#### Work instructions:
1) Rescale the records starting at the line containing "Task: Click the A5 customized service line" and ending at the line containing "tap(606, 250)". Reproduce each line in full, including the requests, but multiply every answer coordinate by 1.1 and round it to a whole number, rounding halves up. Give only those lines and leave out the pictures.
2) Continue the online discussion about realism in recorded music from the point where it stops.

#### Text block:
◆ ◆ ◆ ◆

And why is 'realism' so important anyway? What does it mean in this context? How is one particular disembodied voice reaching my ears via electronic speakers, wires, amplifier, CD player, laser beam, bits encoded on plastic, mass-produced from a master recorded on tape or hard disk from a microphone in front of a singer standing in a sound-proof booth, any less 'real' than another that's all of those things plus an extra line dropped into the third verse and the vocals sped up five percent?

If you're listening to recordings the whole question of 'realism' is moot. You want real, go and play your grandmother's piano.
posted by rory at 5:49 AM on February 14, 2002


(Um, I meant any more 'real'. Carry on.)
posted by rory at 5:52 AM on February 14, 2002


Bono sure could have used that software during the Super Bowl halftime show.
posted by LeLiLo at 6:07 AM on February 14, 2002


Well, for sure I will never hear Enya live in concert ; )
being part of a kicking band myself( yes, it is a worship team but we are fully rocking including a waaaailing electric solo guitarist I would put up against anybody)....I love live.

◆ ◆ ◆ ◆

#### Data supplied:

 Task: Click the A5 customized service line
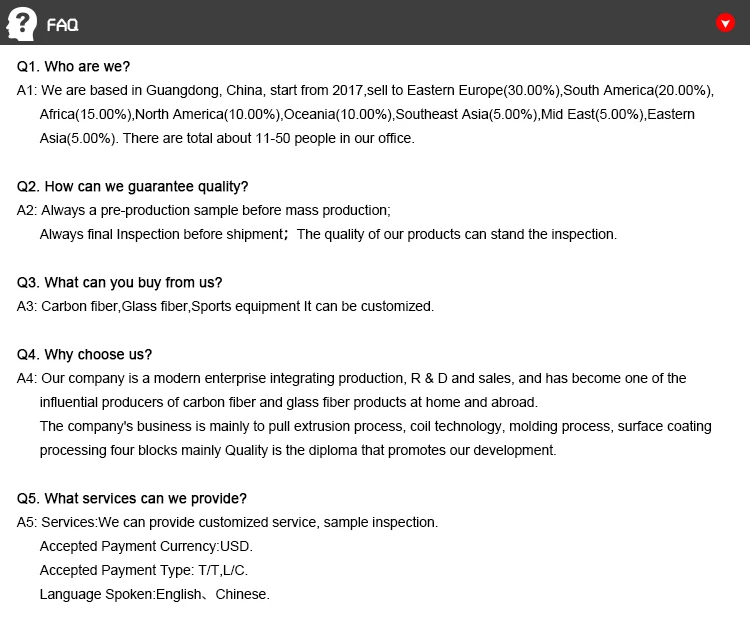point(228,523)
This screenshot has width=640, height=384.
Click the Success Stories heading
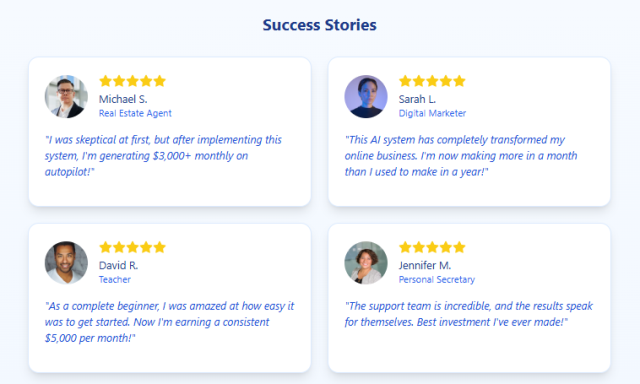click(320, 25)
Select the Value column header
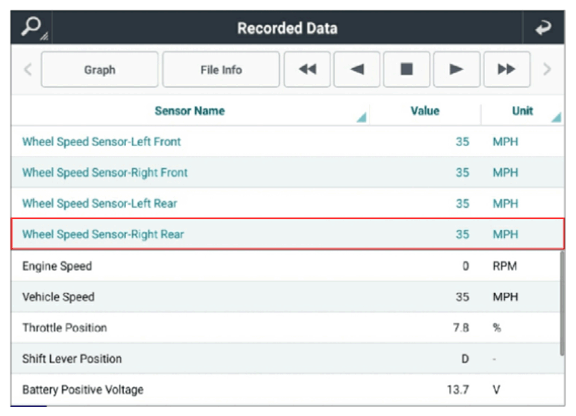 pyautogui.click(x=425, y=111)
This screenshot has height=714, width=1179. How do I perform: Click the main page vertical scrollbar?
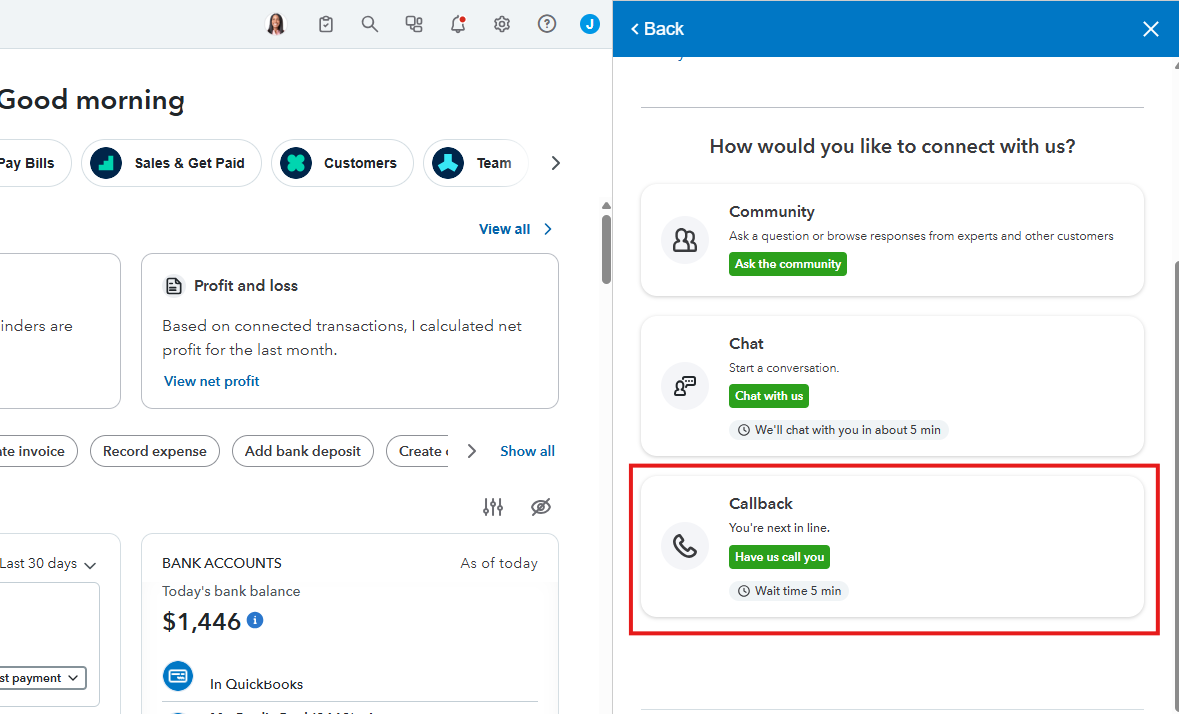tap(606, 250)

◆ ◆ ◆ ◆

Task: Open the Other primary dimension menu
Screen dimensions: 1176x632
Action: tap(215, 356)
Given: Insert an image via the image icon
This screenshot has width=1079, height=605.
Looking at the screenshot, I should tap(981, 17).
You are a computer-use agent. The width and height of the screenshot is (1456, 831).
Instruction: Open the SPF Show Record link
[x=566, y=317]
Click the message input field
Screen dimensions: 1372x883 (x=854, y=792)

◆ ◆ ◆ ◆

#### Answers given:
1)
 Task: Click the A5 customized service line
point(251,575)
This screenshot has width=640, height=384.
Click the Success Stories heading
click(352, 28)
Select the Value column header
 pyautogui.click(x=468, y=122)
This screenshot has height=714, width=1179. How do I perform: Click the main page vertical scrollbar?
tap(667, 275)

2)
We have some of the most talented people imaginable...one gal and her husband have recently put out a cd, self distributed....she is a keyboardist and talented vocalist...honestly I prefer her voice live to whatever they have done to her in studio. The woman is a perfectionist and by the time she is done tweaking (or being tweaked) a lot of the passion and soul have been tweaked away....

I suppose too it depends on the style of music you are dealing with. To go back to Enya, she is doing that ethereal New Age celtic mysterious thing....all the bells and whistles are in service to her goal. In order to even attempt to do that live she would need to find a choir of people who sound like her...I have actually read of her thoughts on trying to attempt something like that live...and it would be an interesting experiment-but I digress.

These little pop-tart disposable "singers" foisted on the public are another thing entirely. It's all packaging, not substance-I guarantee if you spent that much time and effort on any one of us here on metafilter we too would be the next pop sensation. And I dare to think we might actually have more talent?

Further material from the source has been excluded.